### EXERCISE DESCRIPTION:
Locate every line in the listing below that contains the string "dimensions", and copy each of those lines.

### LISTED RECORDS:
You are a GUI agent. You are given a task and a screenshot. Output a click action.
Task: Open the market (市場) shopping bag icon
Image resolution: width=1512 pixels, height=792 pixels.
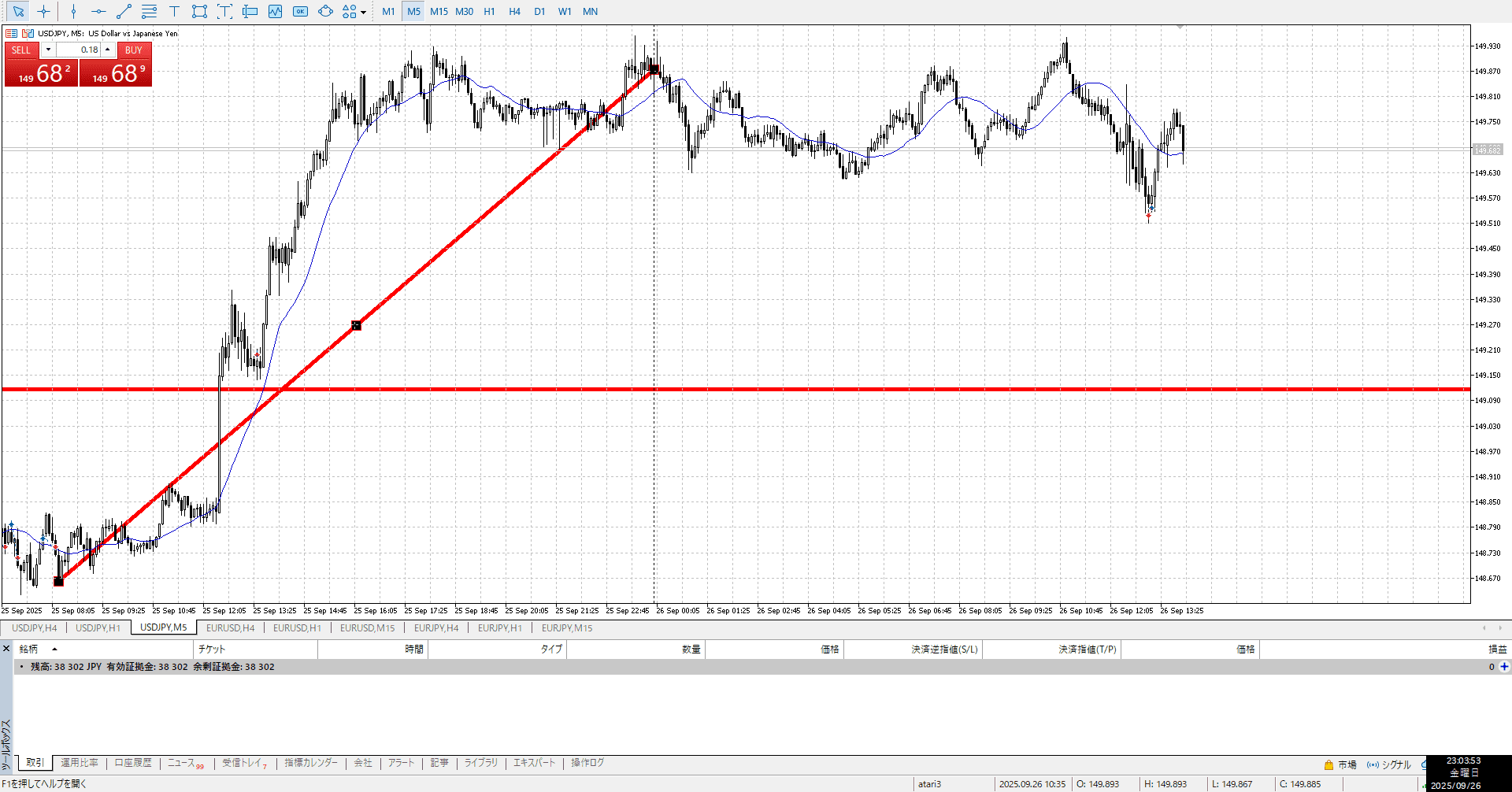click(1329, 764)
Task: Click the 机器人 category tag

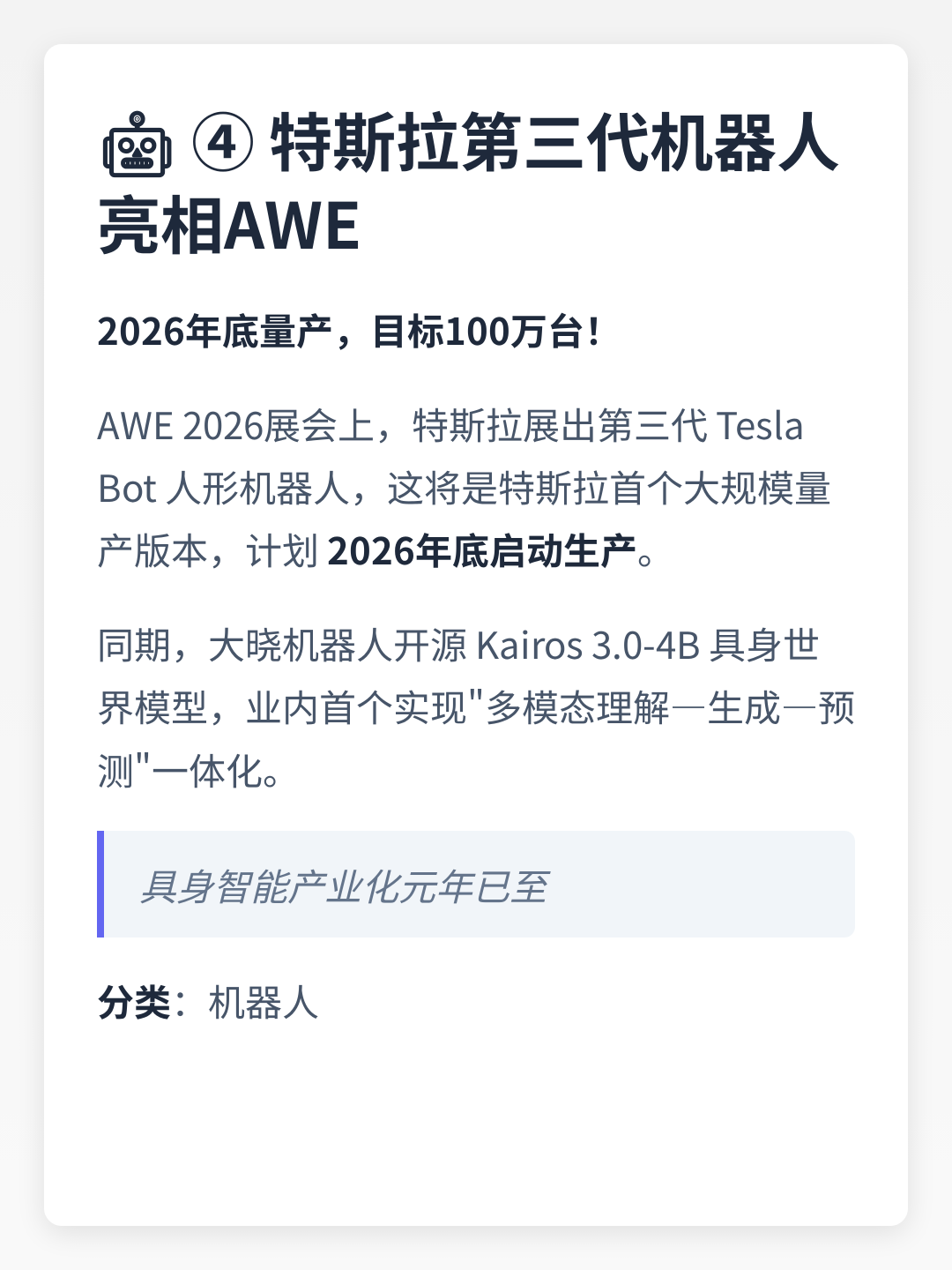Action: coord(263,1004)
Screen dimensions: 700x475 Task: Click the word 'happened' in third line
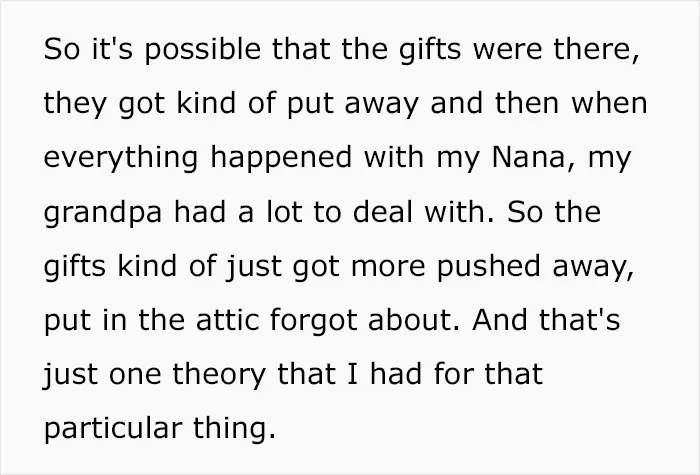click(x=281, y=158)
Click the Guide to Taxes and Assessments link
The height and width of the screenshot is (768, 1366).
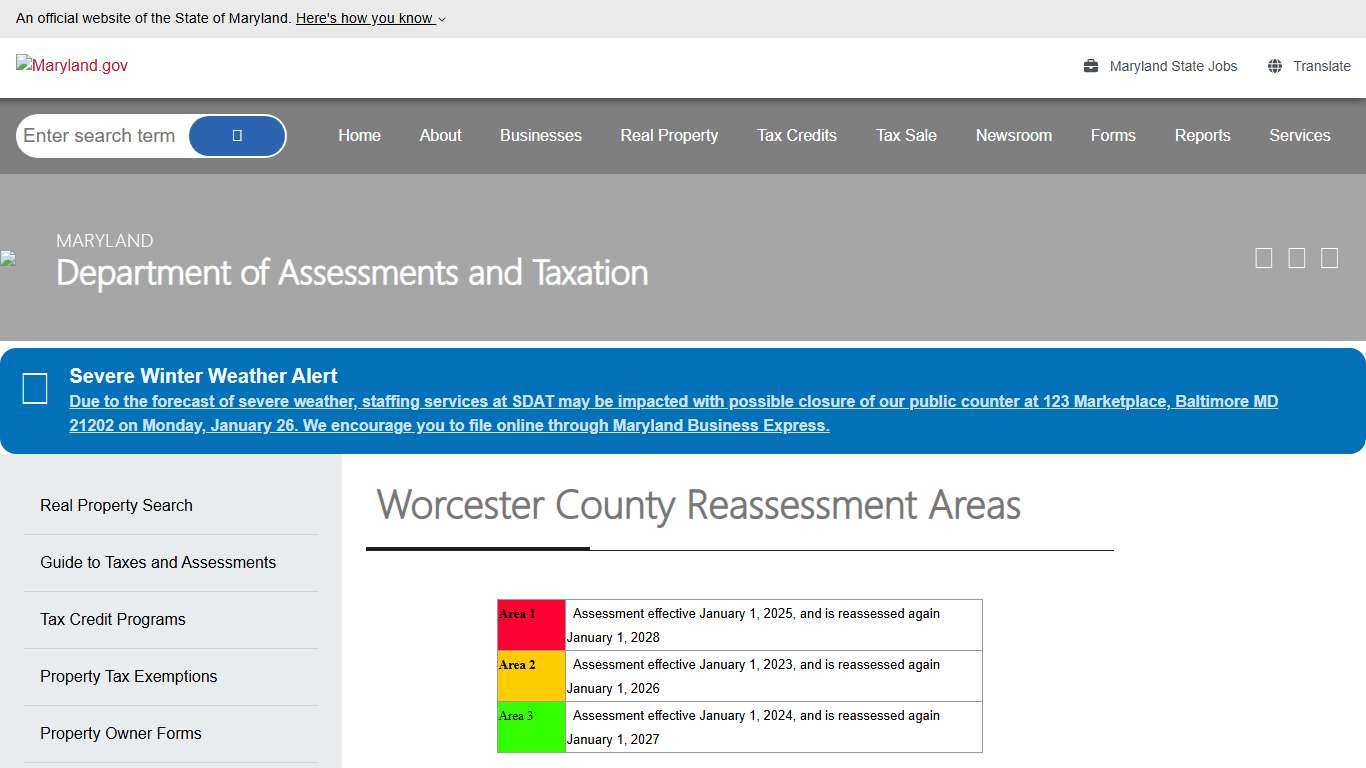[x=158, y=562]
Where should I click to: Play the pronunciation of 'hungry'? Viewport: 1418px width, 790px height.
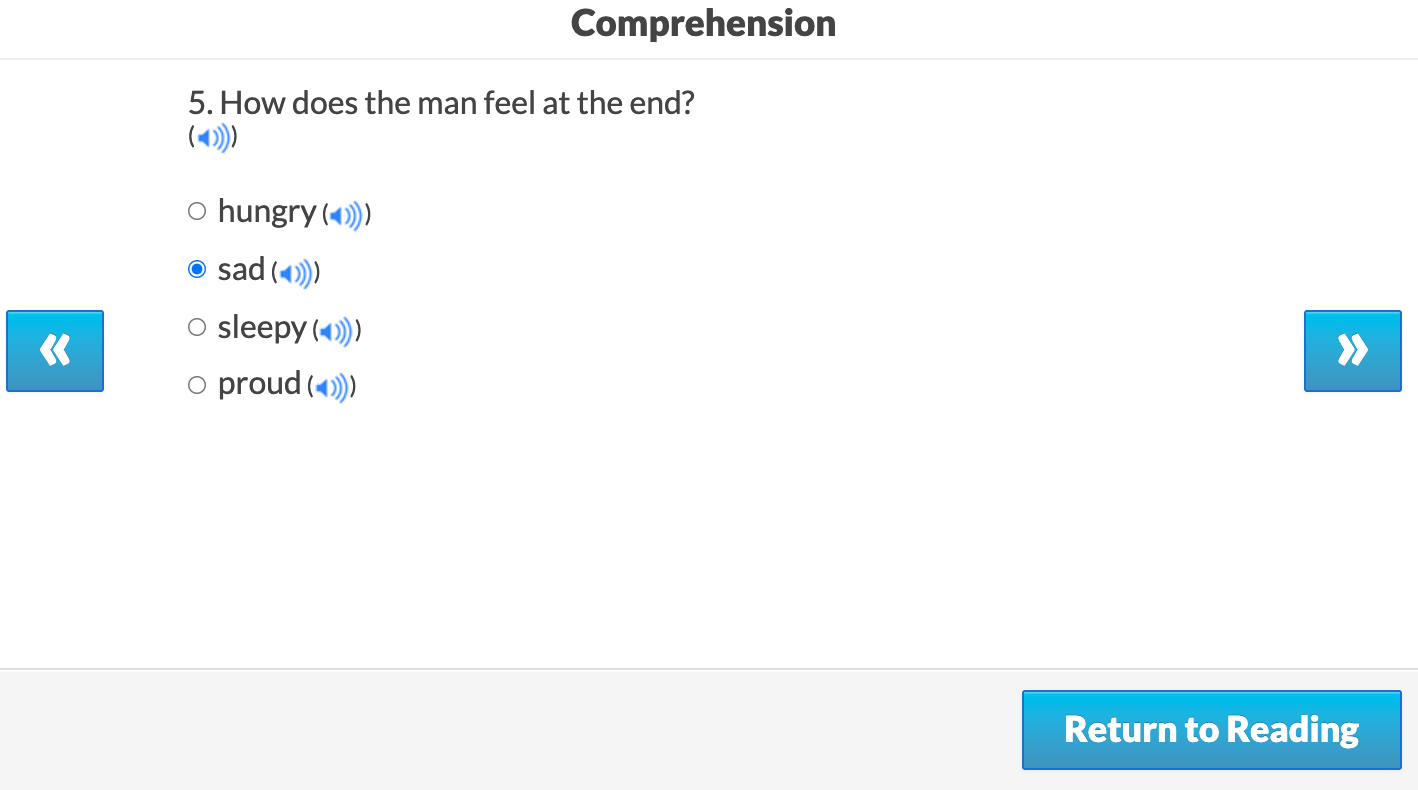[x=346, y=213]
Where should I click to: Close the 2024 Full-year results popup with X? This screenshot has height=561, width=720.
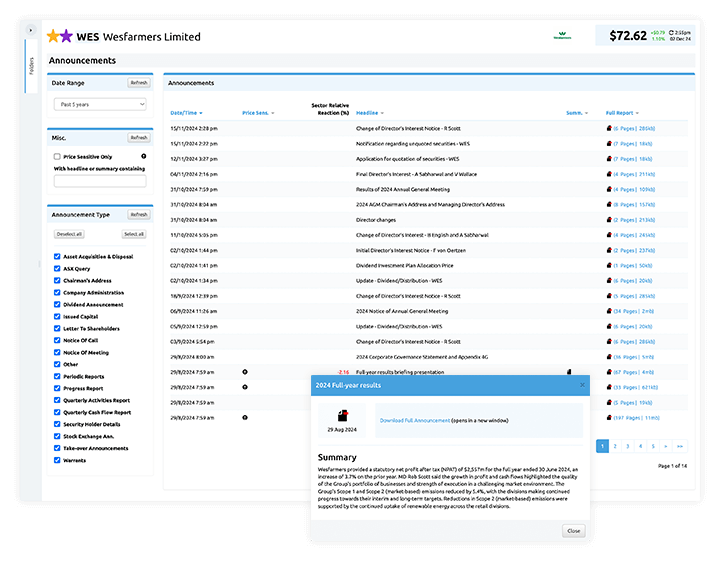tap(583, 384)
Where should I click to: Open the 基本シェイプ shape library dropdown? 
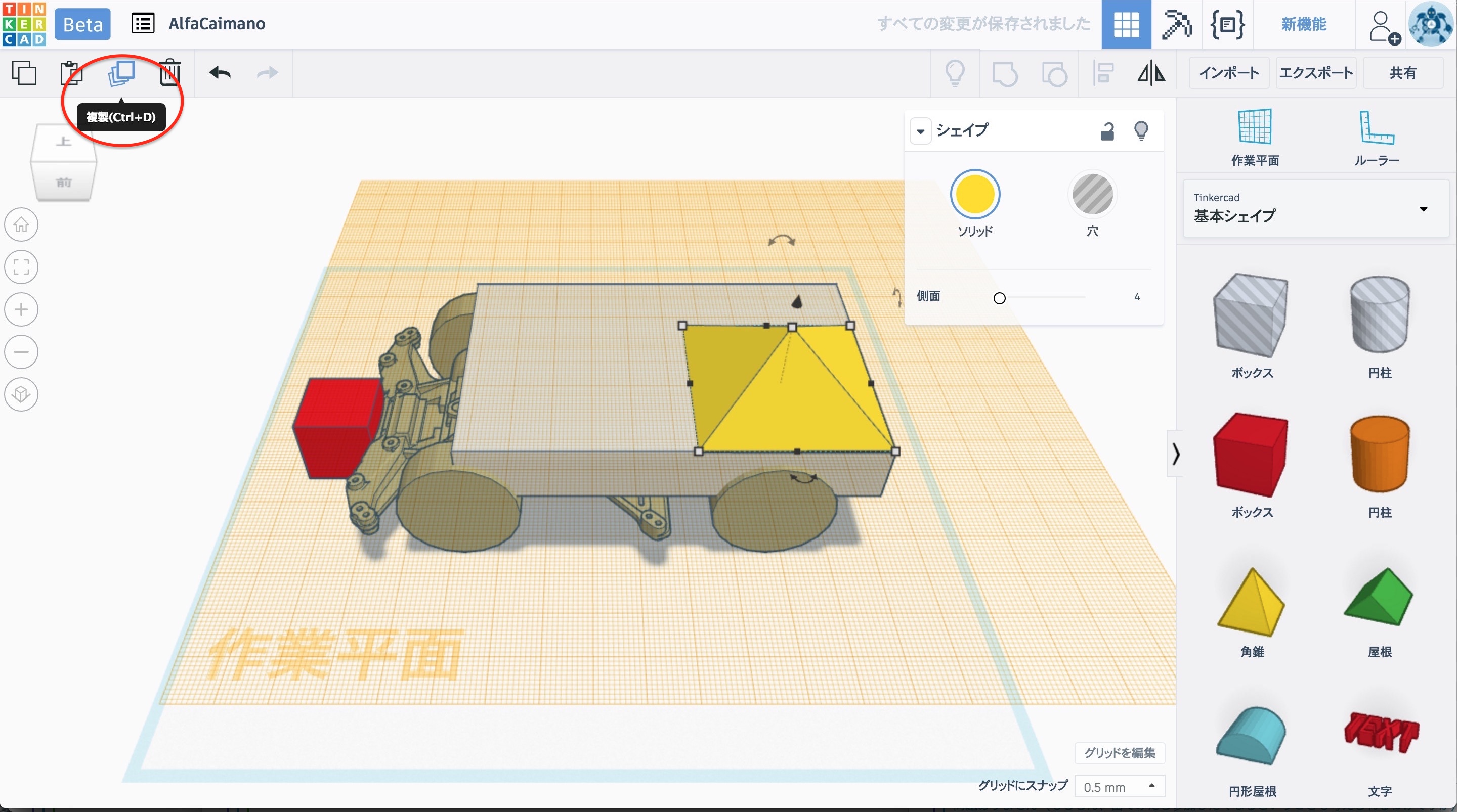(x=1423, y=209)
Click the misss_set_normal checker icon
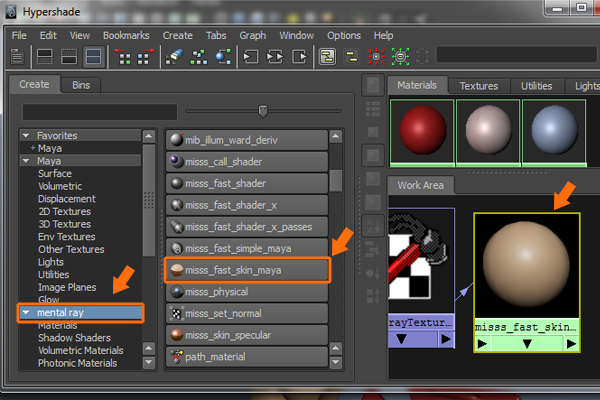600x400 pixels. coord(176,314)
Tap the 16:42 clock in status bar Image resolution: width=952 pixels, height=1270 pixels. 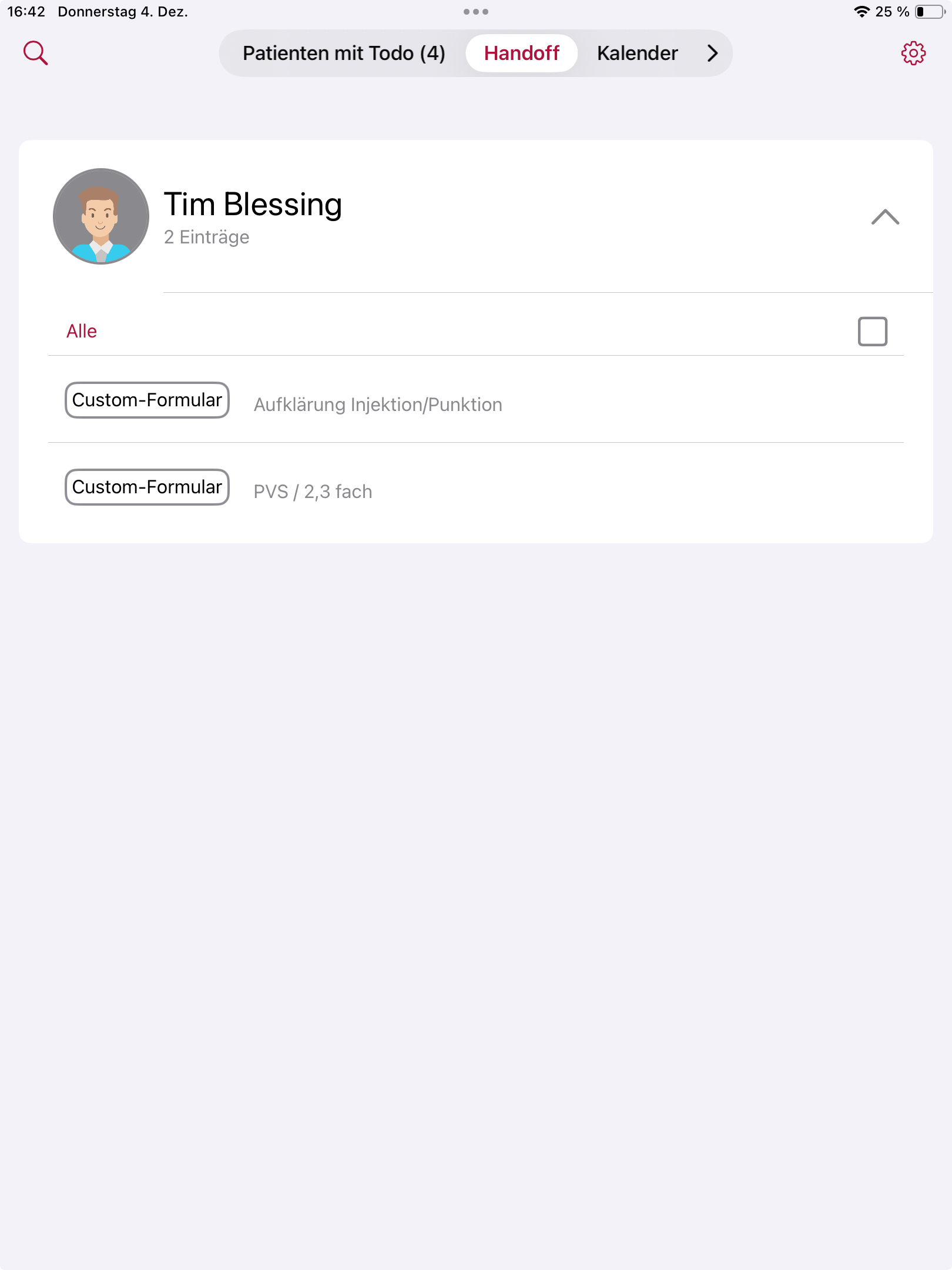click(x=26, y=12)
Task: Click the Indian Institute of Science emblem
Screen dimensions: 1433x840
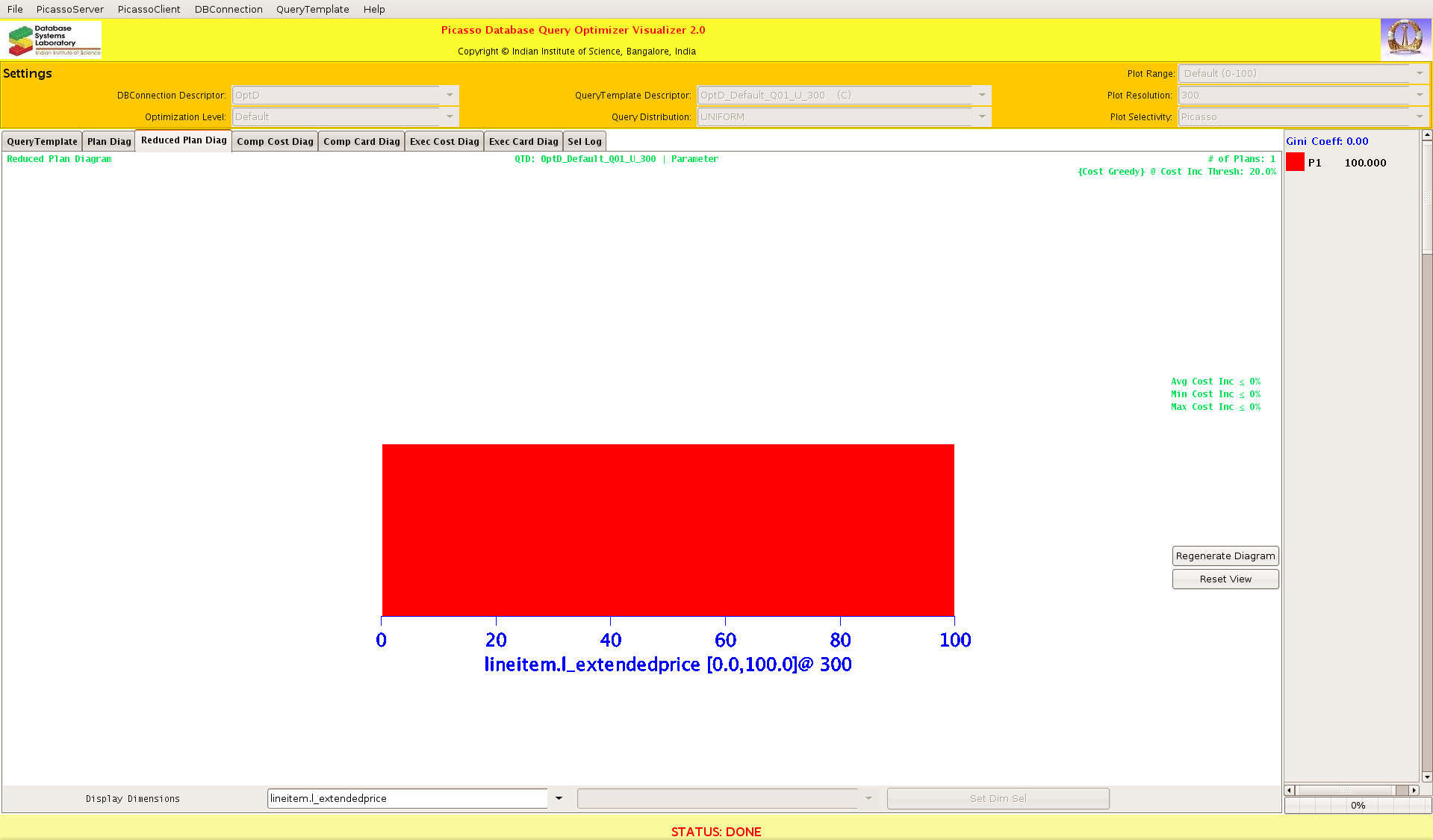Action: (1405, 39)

### PROBLEM SOLUTION:
Screen dimensions: 700x475 Task: Click the word 'happened' in third line
Screen dimensions: 1433x840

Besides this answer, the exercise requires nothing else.